Since the beginning of class society, women’s oppression has been a core component of maintaining the exploitation of the vast majority of society—women and men. Under capitalism, the idea promoted by social and religious conservatives that “a woman’s place is in the home” is central to sexism and male supremacist ideologies. It gives justification for the lower pay that women workers receive to this day.
Women’s reproductive rights undermine the objective base of that ideology. That is what the right wing fears most about every new advance in reproductive medicine like Plan B.
Winning reproductive rights
The revelations about the Bush administration’s crusade against Plan B did not come from the organized women’s movement—although women’s groups had been charging right-wing interference in the approval process from the beginning. Instead, it came from another governmental organization—the GAO.
That shows a basic rift within the ruling class on the issue of women’s reproductive rights. Immediately following the GAO report’s release, a number of Democratic congresspeople took the moment to criticize the Bush administration.
Such splits within the ruling class can give an opening for a mass movement to roll back the right wing’s anti-woman agenda.

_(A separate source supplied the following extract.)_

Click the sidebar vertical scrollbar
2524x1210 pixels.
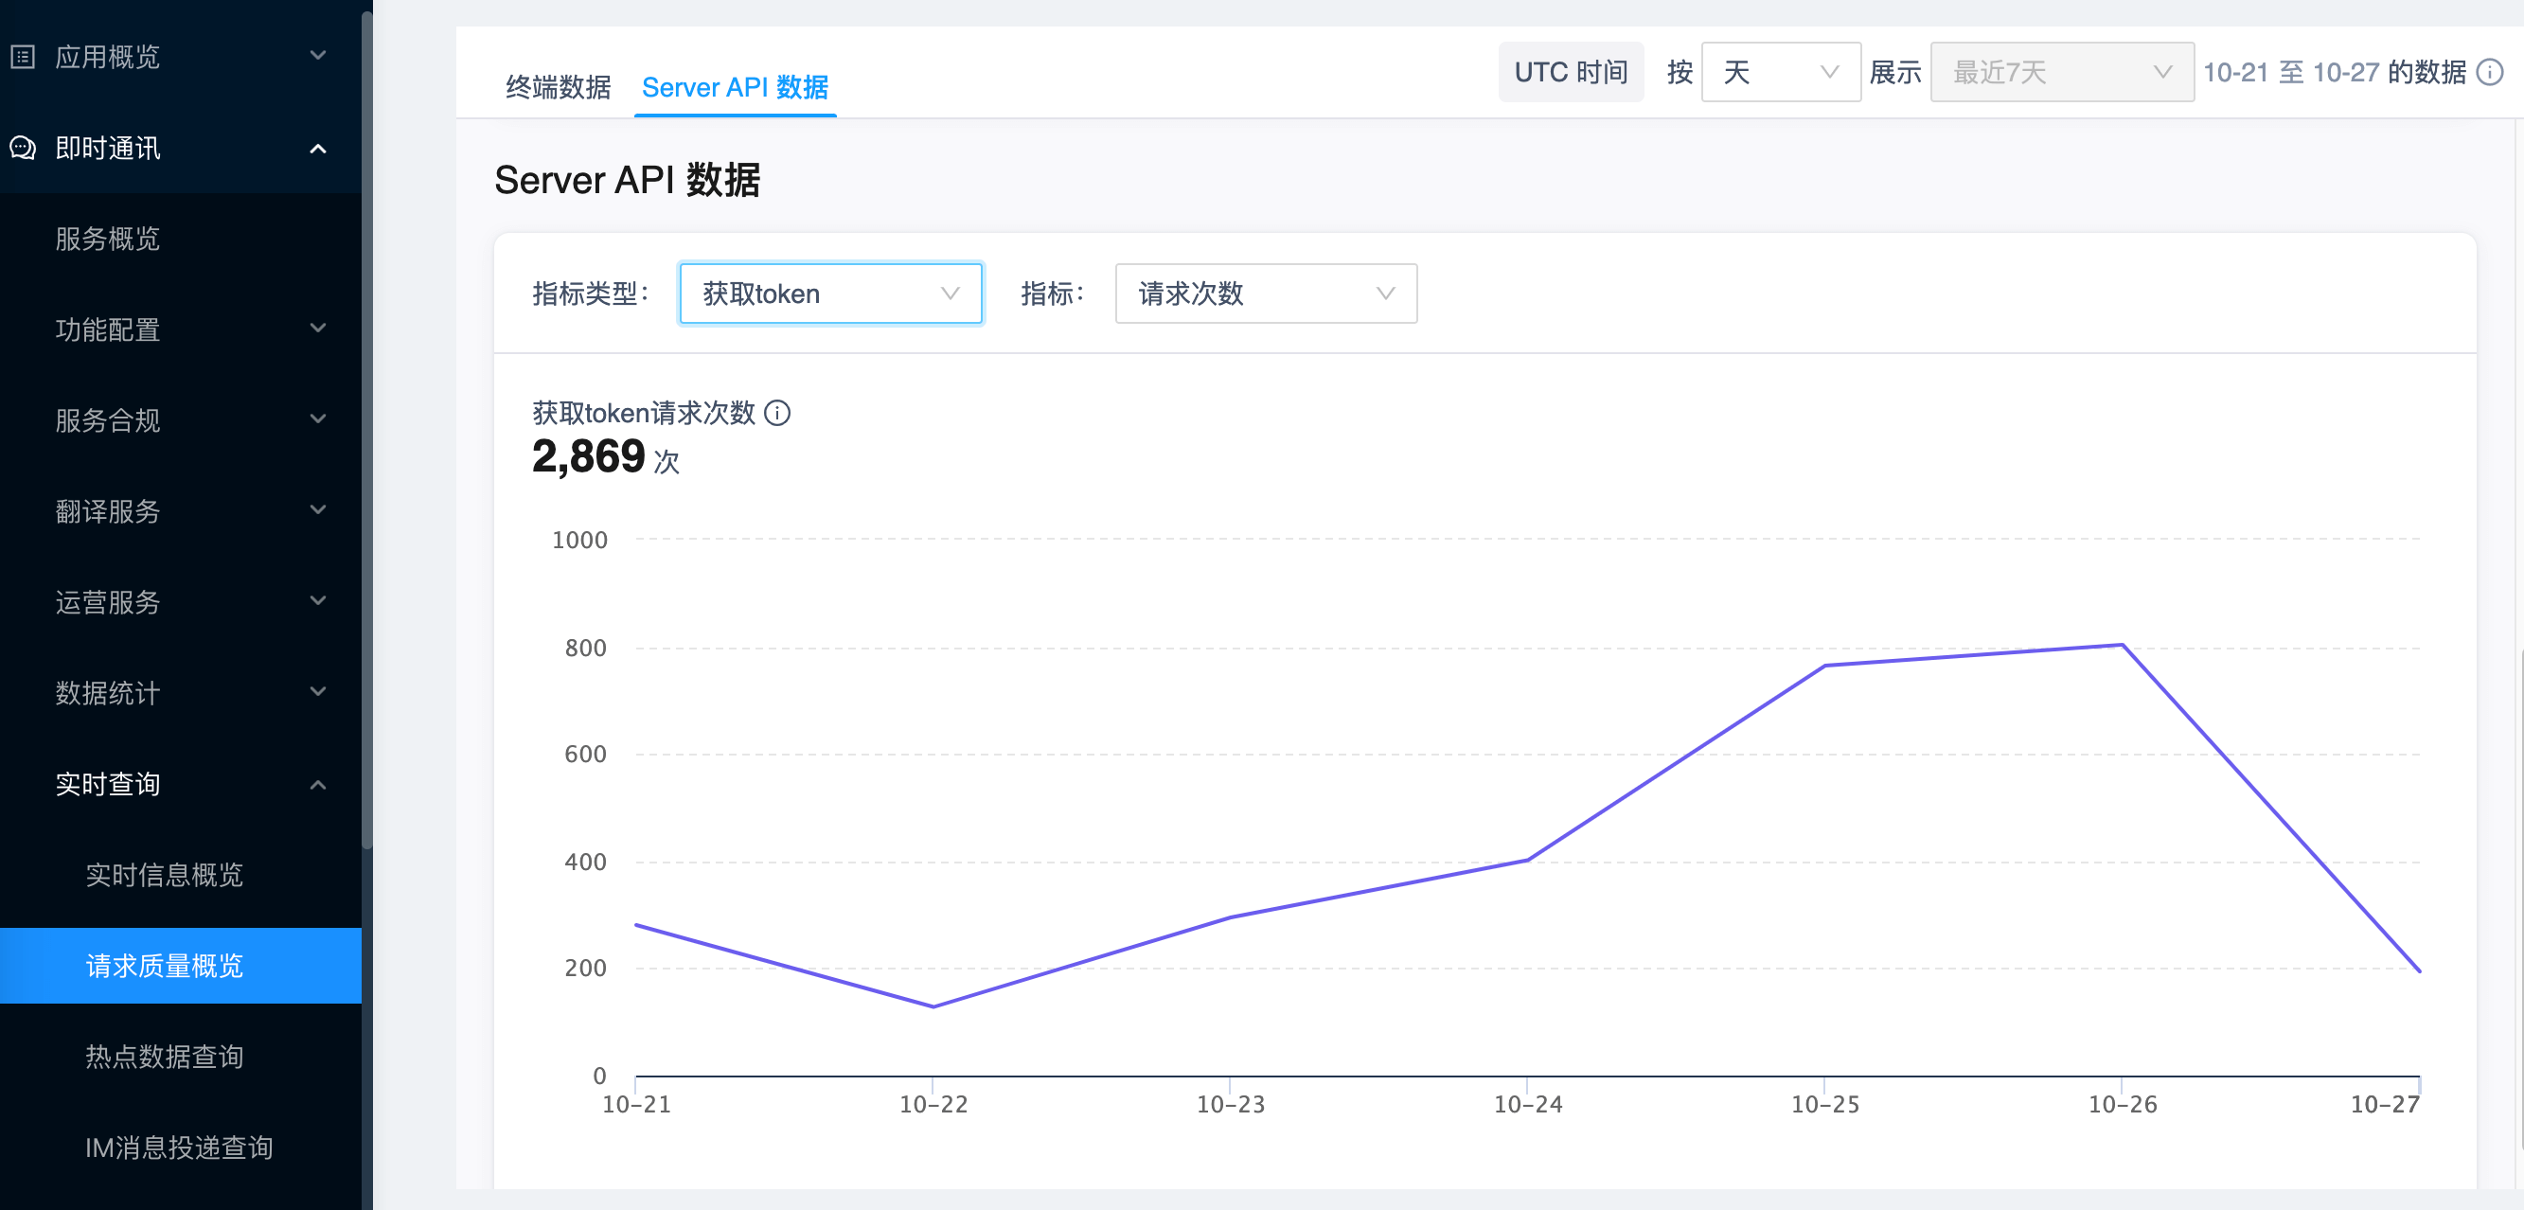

They also carry with them the danger that large sectors of the movement can be herded into the confines of a loyal opposition—“safe” for the ruling class of bankers and corporate executives.
Democratic politicians posture as the protectors of women’s reproductive rights. They cannot be trusted. Under the Clinton presidency, access to abortion services dropped. And it was Jimmy Carter who signed into law the Hyde Amendment, prohibiting Medicaid funding for abortion services.
Women’s reproductive rights—the right to have children or not, the right to medical care, the right to safe and legal abortion—have been fought for since the 19th century and before. Winning them will not come from the patronage of the liberal bourgeoisie. It will come from the militant struggle and mass organizing on the part of women activists and their allies.